> _Assignment_
Your response should reproduce every line of the entries that contains the word "screenshot".

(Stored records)

'''

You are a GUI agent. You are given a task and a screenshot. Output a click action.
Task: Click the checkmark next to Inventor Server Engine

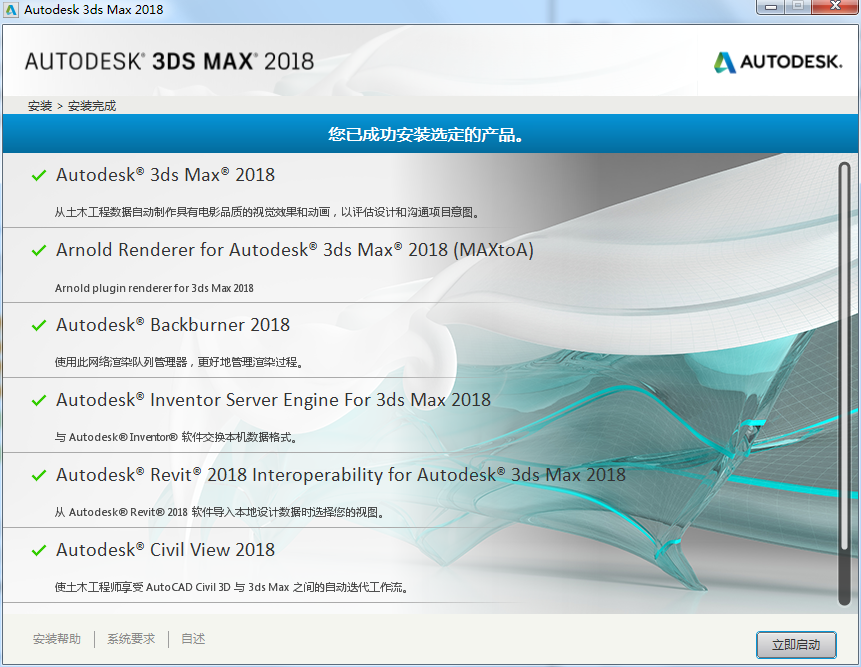(38, 400)
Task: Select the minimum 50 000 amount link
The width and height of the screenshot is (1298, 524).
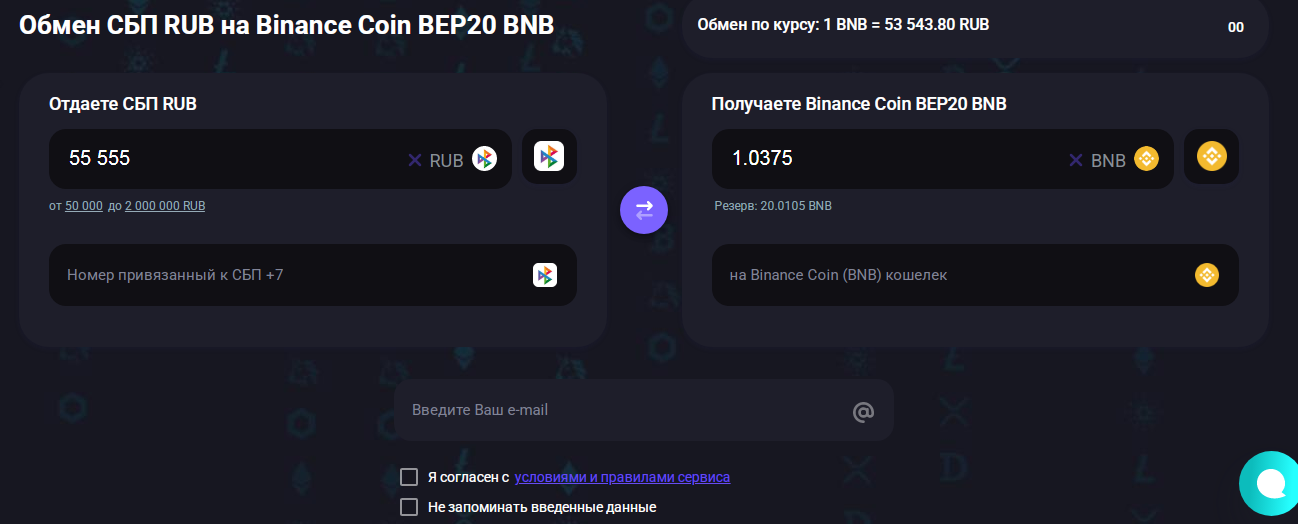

'''

> _The completed task_
You are a GUI agent. You are given a task and a screenshot. Output a click action.
The width and height of the screenshot is (1298, 524).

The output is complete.